You should check one out sometime. Their breakfast is excellent. We usually just get take out, but you can check out the store, while you wait 5 or 10 minutes for the food.


----------



## Famous Pumpkin (Aug 12, 2014)

Illysium said:


> You should check one out sometime. Their breakfast is excellent. We usually just get take out, but you can check out the store, while you wait 5 or 10 minutes for the food.


Do you know if they ALL have shops inside? Thx!


----------



## Illysium (Jul 15, 2016)

Famous Pumpkin said:


> Do you know if they ALL have shops inside? Thx!


Yep, everyone I've ever been to.


----------



## Famous Pumpkin (Aug 12, 2014)

Illysium said:


> Yep, everyone I've ever been to.


Awesome, thanks. I have never been to one either - they are JUST starting to show up in So CA and the closest one is over an hour away. I want to make a treck out there but will call 1st just to be sure.


----------



## Spirits Vineyard (Oct 23, 2016)

I’m pretty sure they all have gift shops as well. When I was younger and when I lived in Florida, we used to drive to Pennsylvania where most of my family lived. It was a 2 day trip for us, and along the way we would always look for and stop at all the Cracker Barrel’s. And I remember I used to love walking around in the gift shop to look at all the eclectic things they carried.

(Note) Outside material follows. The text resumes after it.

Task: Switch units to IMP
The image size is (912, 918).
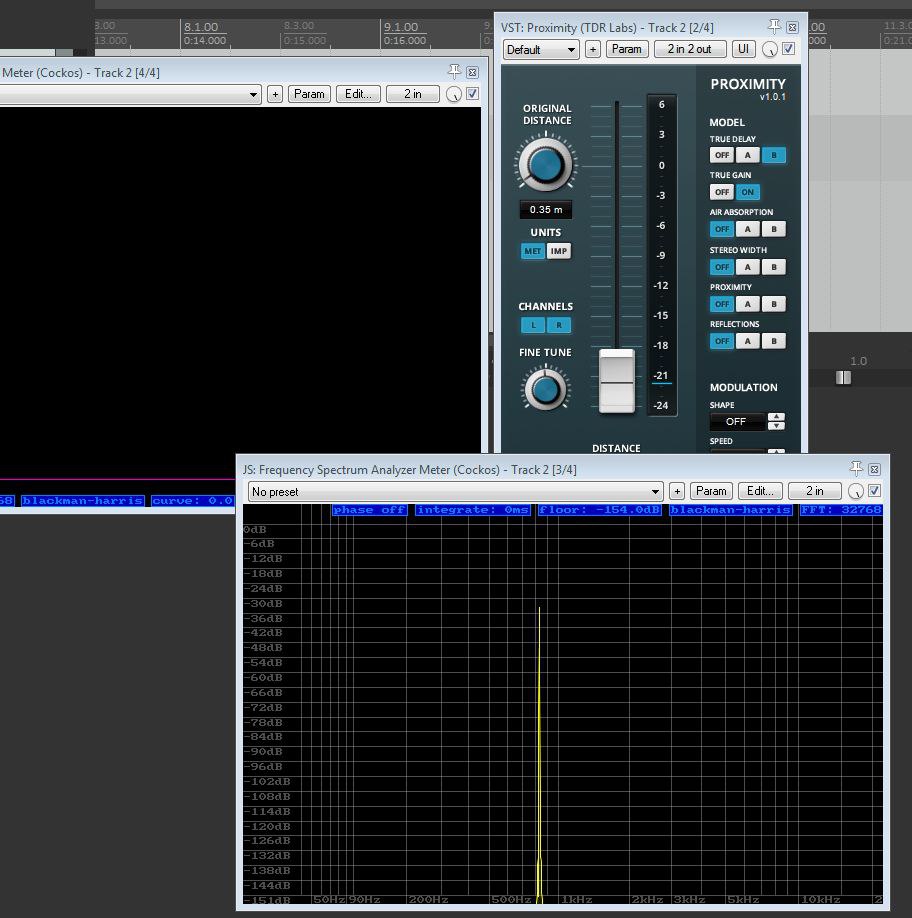Action: pyautogui.click(x=558, y=251)
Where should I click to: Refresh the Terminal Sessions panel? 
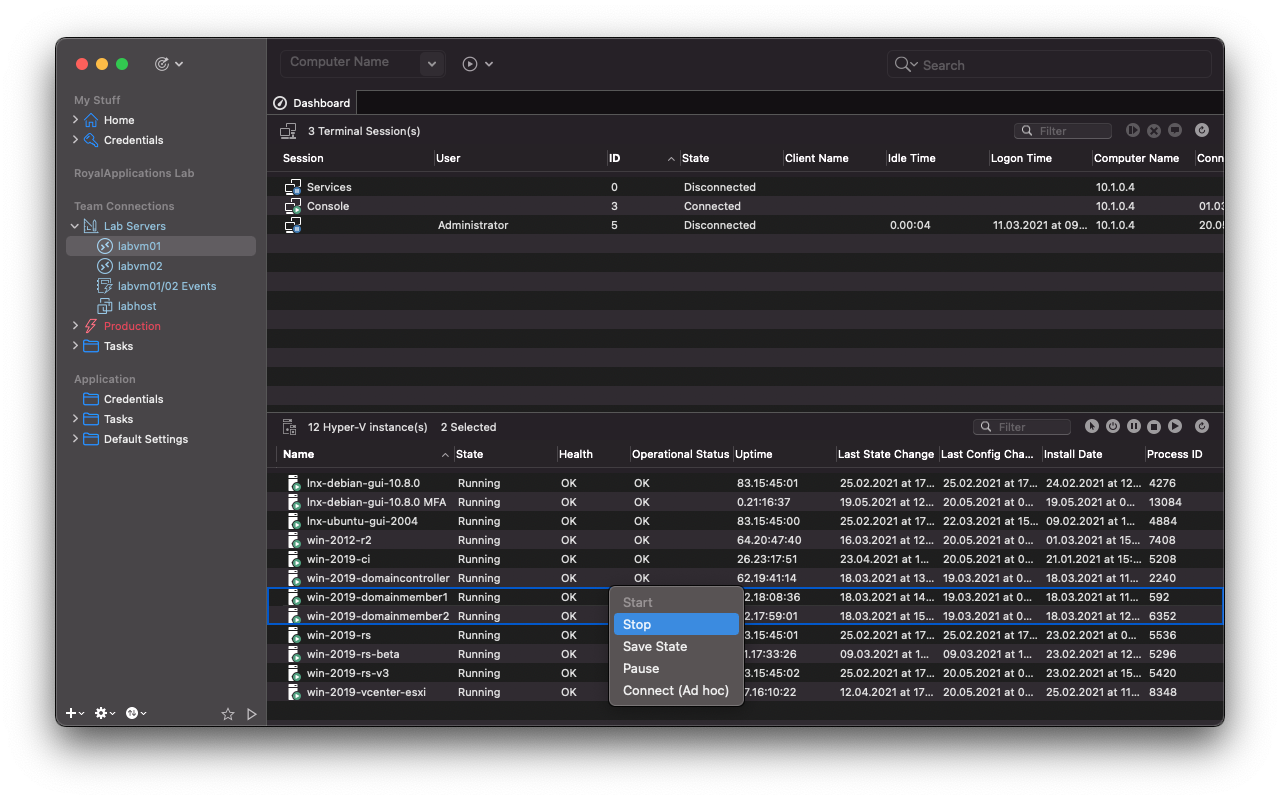pyautogui.click(x=1201, y=130)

I actually didn’t buy anything last year. I thought about getting that skull lamp, but couldn’t see where I would display it in my house so I refrained. Had it still been around when they put all their Halloween merchandise on sale I might’ve though!


----------



## Bobbiejo (Aug 9, 2017)

I’ve bought two pieces from Cracker Barrel - the moon ? with owl statue that everyone fell in love with that has been offered the last two years and more recently, the lamp of skulls. It’s not the highest quality, but looks cool. I’m currently in a house with no storage space and I have enough ‘stuff’ to decorate the entire house, so I really really need to limit myself to only must have quality pieces. We are house hunting though, so that could change. ?


----------



## DavyKnoles (Dec 5, 2009)

July is a week away, which means that the first real event of the Halloween season is almost upon us. As any real Halloweenie knows, Cracker Barrel, that bastion of outside rocking chairs and old-fashioned home cooking is always the first out of the chute with Halloween merchandise, putting out a display in the “dead center” of the country store sometimes as early as July 5th. Since the morter meets the net at Cracker Barrel – meaning that the release of their on-line goodies pretty much corresponds with the appearance of their in-store display – there’s no telling what they’ve come up with for this season. But you know it’s got to be unique. I remember one year when they had a stuffed animated Purple People Eater that sang the song and danced to it too. I also remember the Shooting Ghost Game with infrared gun, a four-foot tall bump and go ghost that sang the theme to Ghostbusters until you made him stop by shooting him three times. And who could forget the bluetooth pumpkin speaker, the lighted half-moon decoration or the three-skull lamp? Like I said, I can hardly wait to make the drive and see what they’ve come up with this time. In the meantime, here’s a video for all of you to enjoy, featuring the cool stuff they had last year!


----------



## Ditsterz (Aug 20, 2015)

Waiting til after the 4th is hard. Seems like 4ever. I've watched several videos from last year and the previous year's offerings on youtube. I don't collect salt/pepper shakers but I bought a set from cracker barrell 2 years in a row and one from from spirit. I'm looking forward to getting another. They are just too darn cute to not get them.


----------



## scarenoob (Aug 17, 2017)

My next trip to CB will be in August.


----------



## MasqAddikt (Jun 19, 2019)

Illysium said:


> You should check one out sometime. Their breakfast is excellent. We usually just get take out, but you can check out the store, while you wait 5 or 10 minutes for the food.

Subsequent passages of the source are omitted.